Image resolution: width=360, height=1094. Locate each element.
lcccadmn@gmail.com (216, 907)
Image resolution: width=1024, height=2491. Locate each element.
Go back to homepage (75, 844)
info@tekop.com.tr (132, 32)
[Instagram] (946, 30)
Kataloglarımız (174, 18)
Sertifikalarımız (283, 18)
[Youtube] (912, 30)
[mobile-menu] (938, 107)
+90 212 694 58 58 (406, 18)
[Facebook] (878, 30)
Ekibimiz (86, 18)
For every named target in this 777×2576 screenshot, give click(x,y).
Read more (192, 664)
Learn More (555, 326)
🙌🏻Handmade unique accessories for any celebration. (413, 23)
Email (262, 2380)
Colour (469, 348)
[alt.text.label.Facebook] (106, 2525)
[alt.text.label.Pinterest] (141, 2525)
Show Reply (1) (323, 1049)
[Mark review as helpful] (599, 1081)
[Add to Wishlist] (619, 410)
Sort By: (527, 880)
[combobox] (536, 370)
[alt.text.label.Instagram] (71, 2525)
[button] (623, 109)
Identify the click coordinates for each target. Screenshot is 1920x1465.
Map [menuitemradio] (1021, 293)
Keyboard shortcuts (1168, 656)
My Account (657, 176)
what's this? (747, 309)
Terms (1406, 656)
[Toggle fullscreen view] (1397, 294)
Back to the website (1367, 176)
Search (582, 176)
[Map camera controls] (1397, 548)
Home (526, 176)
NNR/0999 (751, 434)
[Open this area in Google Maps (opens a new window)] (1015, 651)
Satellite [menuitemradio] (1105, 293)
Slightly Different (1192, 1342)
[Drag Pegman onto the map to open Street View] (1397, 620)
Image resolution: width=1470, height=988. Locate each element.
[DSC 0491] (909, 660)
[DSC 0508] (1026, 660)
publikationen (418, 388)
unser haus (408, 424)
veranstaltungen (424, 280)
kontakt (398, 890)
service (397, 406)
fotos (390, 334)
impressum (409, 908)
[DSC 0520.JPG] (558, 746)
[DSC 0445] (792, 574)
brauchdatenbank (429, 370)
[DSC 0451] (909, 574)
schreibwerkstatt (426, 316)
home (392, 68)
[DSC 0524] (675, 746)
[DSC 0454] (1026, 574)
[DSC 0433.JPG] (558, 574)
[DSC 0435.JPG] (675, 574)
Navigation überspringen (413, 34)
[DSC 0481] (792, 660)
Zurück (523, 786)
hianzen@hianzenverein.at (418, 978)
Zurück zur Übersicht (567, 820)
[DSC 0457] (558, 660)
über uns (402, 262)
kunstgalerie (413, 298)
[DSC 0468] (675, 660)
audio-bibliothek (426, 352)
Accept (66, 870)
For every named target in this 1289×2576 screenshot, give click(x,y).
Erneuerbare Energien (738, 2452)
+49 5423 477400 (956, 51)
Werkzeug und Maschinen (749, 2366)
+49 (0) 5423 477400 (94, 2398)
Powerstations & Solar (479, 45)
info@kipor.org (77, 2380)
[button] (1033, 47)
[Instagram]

|---|

:: Problem description ::
Search the records for the word "this", then list every line that has it.

:: Written answer ::
For every named target in this 777×2576 screenshot, give click(x,y).
what's this? (747, 309)
[Open this area in Google Maps (opens a new window)] (1015, 651)
For every named target in this 1289×2576 screenshot, give click(x,y).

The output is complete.